▶ _Exercise prompt_: Pictures do not belong in the copy. Write out exactly the lines from the one containing "Instruction: Open the" through the end of the data.

▶ _Working data_:
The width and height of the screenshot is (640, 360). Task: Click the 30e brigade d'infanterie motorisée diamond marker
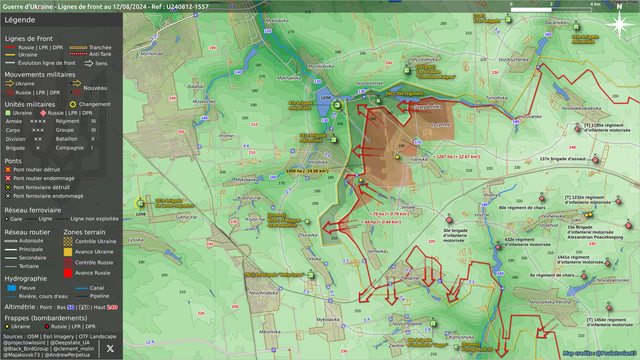(449, 220)
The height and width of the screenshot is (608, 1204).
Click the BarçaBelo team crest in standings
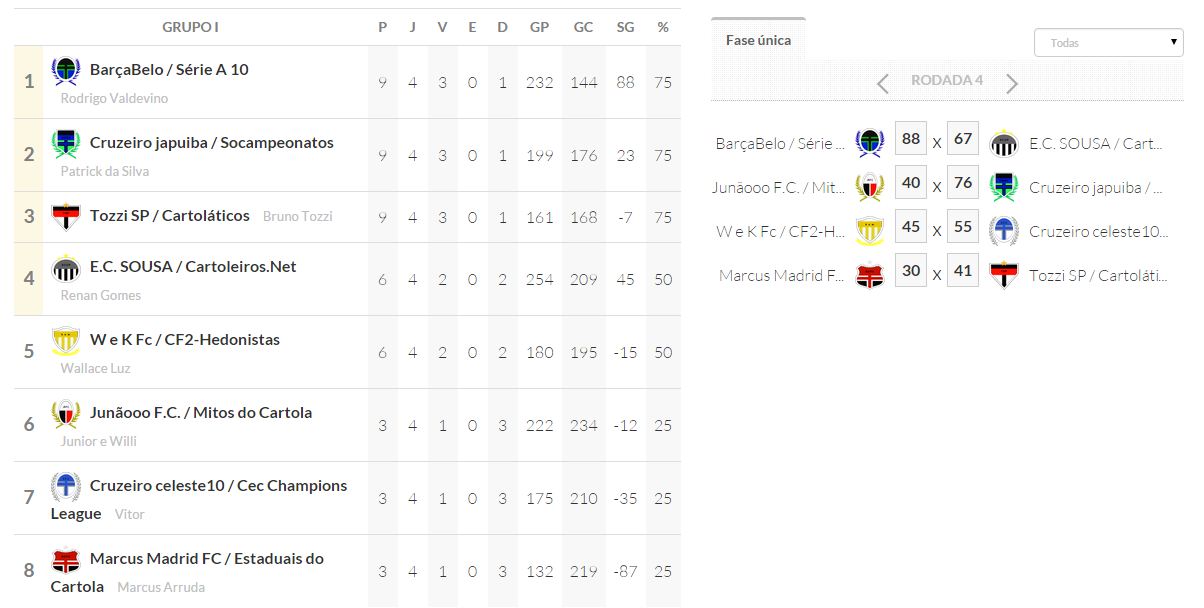pos(66,72)
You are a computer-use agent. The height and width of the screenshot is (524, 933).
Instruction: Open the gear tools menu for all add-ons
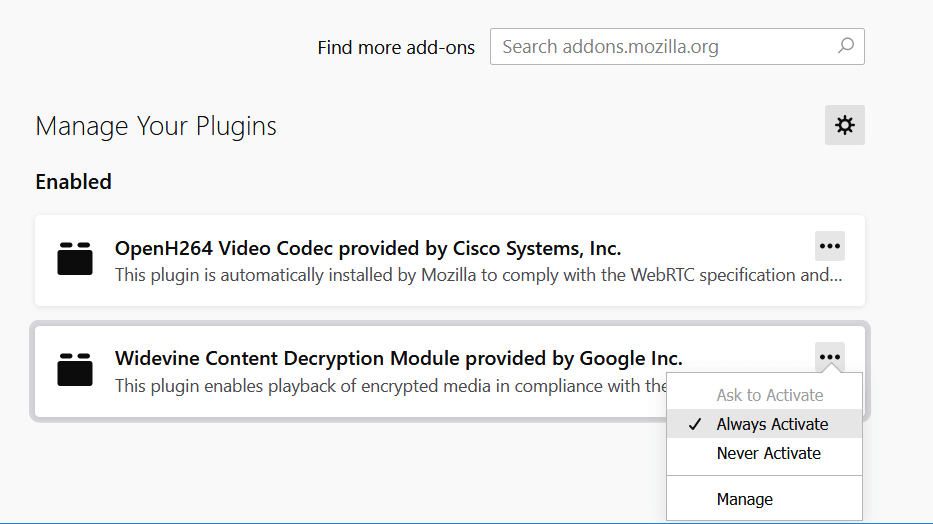point(845,125)
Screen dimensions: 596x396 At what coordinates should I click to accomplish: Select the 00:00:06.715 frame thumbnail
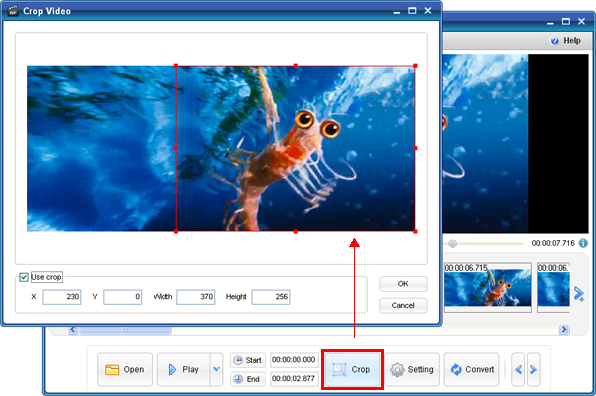pos(488,288)
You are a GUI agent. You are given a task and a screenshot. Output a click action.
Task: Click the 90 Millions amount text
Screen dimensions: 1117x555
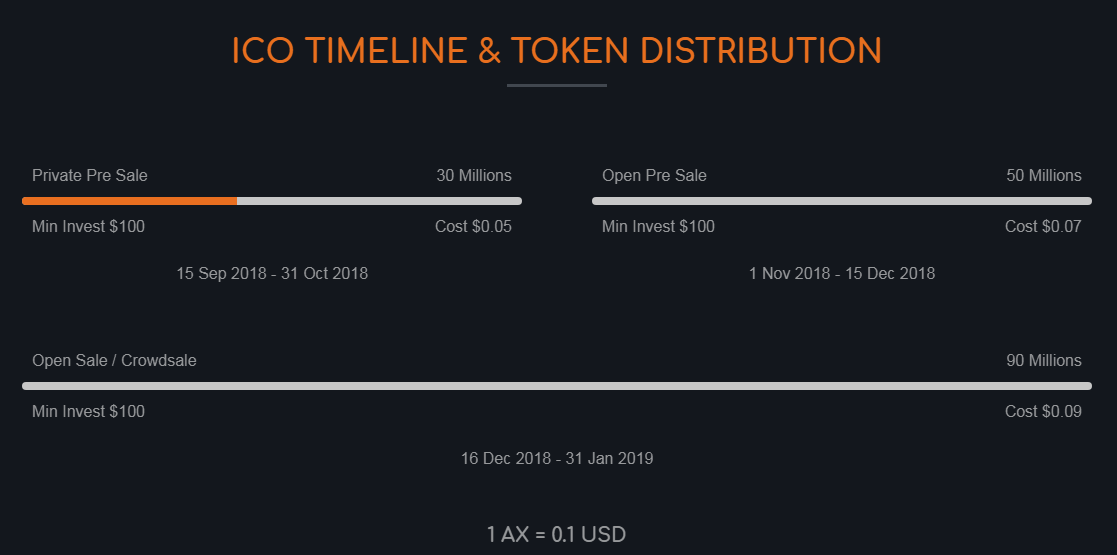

▶ _Answer section_:
Instruction: Open the gear tools menu for all add-ons
point(845,125)
Screen dimensions: 596x396 At what coordinates should I click to accomplish: Select the 00:00:06.715 frame thumbnail
pos(488,288)
You are a GUI agent. You are given a task and a screenshot. Output a click action.
Task: Click the 90 Millions amount text
Screen dimensions: 1117x555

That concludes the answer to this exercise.